Marie – Non. Je suppose qu'il m'aurait suffit de voir tes pièces. J'étais désespérément naïve quand je t'ai épousé. J'imaginais que les êtres brillants se réfugiaient dans un lieu secret où les bonnes idées flottaient dans l'air comme les feuilles d'automne (Référence au vol du pays imaginaire.) Et j'espérais qu'au moins un jour, tu voudrais m'y emmener avec toi.

Barrie – Ce lieu n'existe pas.

Marie – Si, il existe. Le pays imaginaire.(...)Je souhaitais seulement en faire partie.

Barrie – Je le voulais aussi, moi. J'ai essayé.

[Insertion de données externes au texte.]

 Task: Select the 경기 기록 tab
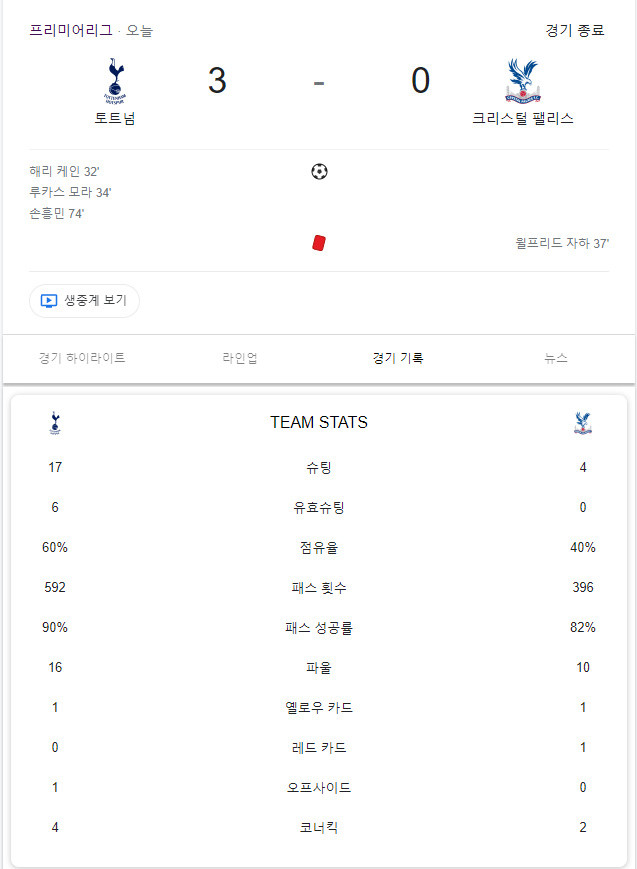click(x=398, y=358)
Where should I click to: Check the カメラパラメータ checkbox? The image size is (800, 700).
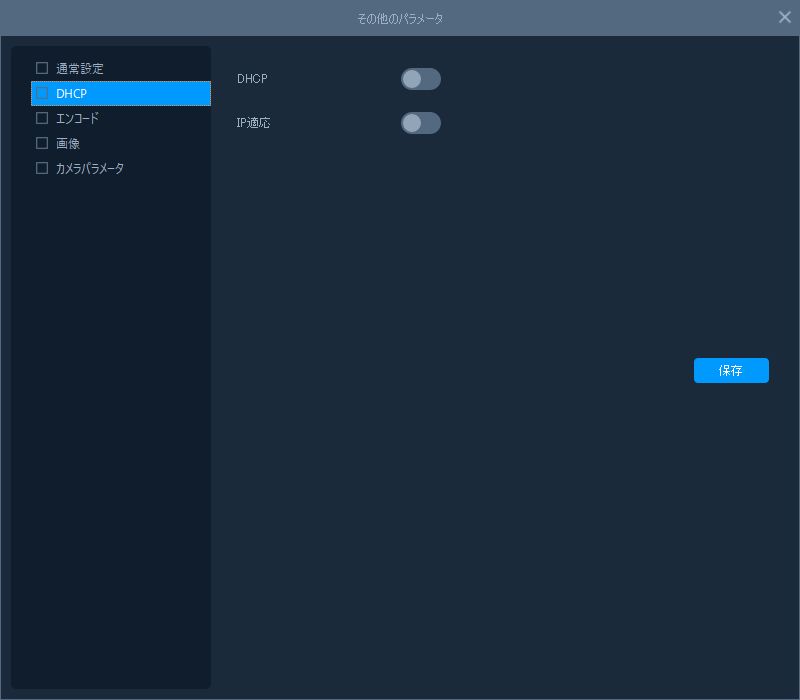(42, 168)
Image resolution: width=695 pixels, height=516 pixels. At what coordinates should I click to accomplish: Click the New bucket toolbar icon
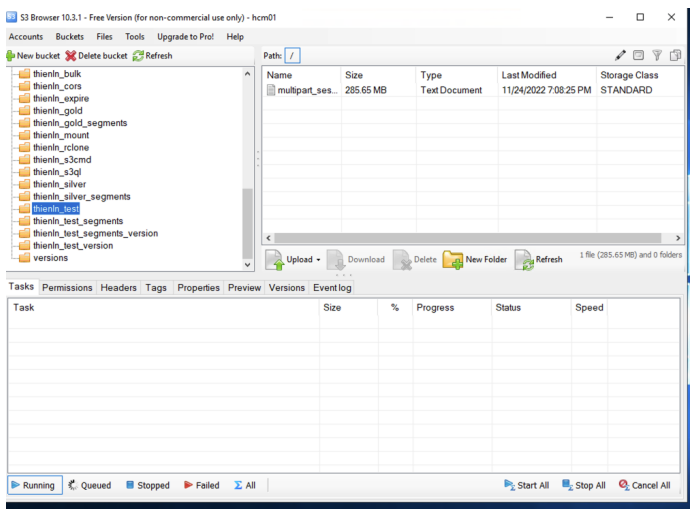tap(11, 56)
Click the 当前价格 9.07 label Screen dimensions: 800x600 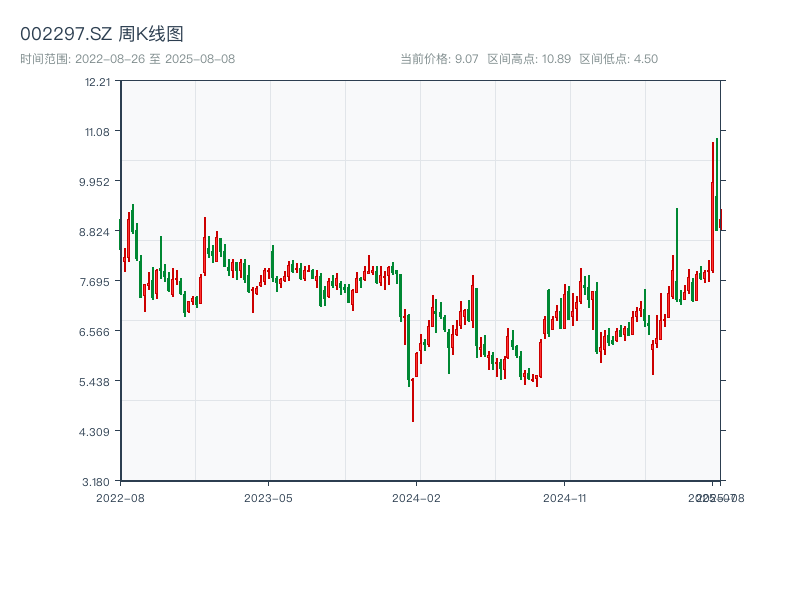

Marie, j'ai toujours imaginé que nous vivrions de grandes aventures une fois qu'on serait ensemble.(...)

Marie – Tu étais toujours ailleurs (...) Assis à ton bureau en train d'écrire le regard perdu vers d'autres mondes comme si je n'avais pas existé. »1

 

Lorsque Sylvia, malade, ne peut pas aller au théâtre, Barrie va lui rendre visite. C'est là, à mots couverts, que Sylvia lui explique qu'elle aurait voulu qu'il devienne le père des enfants. Le tragique ici est très fort, puisqu'on devine déjà qu'elle va mourir sans que ce rêve ne devienne jamais réalité:

 

« Sylvia – Vous nous avez montré que pour changer les choses il suffit de les croire différentes.

Barrie – Certaines choses Sylvia, mais pas toutes.

Sylvia – Mais les choses importantes. Nous faisons semblant depuis quelques temps que vous faites partie de cette famille n'est-ce pas ? Vous avez fini par tellement compter pour nous tous. Maintenant, peu importe si c'est vrai. Et même si c'est pas vrai, même si ça ne le devient jamais, j'ai besoin de continuer à faire semblant... jusqu'à la fin, avec vous. »2

 

Sa préférence pour Sylvia par rapport à sa femme est sous-entendue dans le film grâce aux propos de Sylvia. Celle-ci, malade, dit à Barrie qu'il avait promis de lui parler du pays imaginaire, chose qu'il n'avait jamais promise à sa femme et pourtant dont elle semblait avoir toujours eu envie.

1Neverland, Chap.9

2Neverland, Chap.11






Conclusion:

 

Le film Neverland n'est pas complètement autobiographique, puisque tous les éléments dont il s'inspire non pas eu lieu dans la vie de James M. Barrie. Cependant, il retrace tout de même de nombreux événements réels. L'intérêt du film est ludique. Il s'agit de repérer dans le film les éléments réels dont s'inspire l'auteur pour créer sa pièce de théâtre Peter Pan. Ces éléments ne sont pas clairement montrés, ils sont sous-entendus. C'est aussi un film sur l'écriture, la façon dont l'imaginaire peut mener une vie, au point de faire oublier la vie réelle. A travers le personnage de Peter, c'est la formation d'un jeune écrivain et le processus de création qui est mis en exergue.

 

Mais c'est aussi et surtout un superbe hommage à J.M. Barrie, l'homme qui refusait de grandir. A la toute fin du film, Barrie nous est montré discutant sur un banc avec Peter, dans le parc où ils se sont rencontrés pour la première fois. Puis l'homme disparaît avec l'enfant, ne reste sur le banc que ce qui faisait de lui un homme, c'est à dire son parapluie et son chapeau. La fin du film termine sur les larmes du petit garçon, un ton tragique pour une vie de tragédie que fut celle de l'écrivain.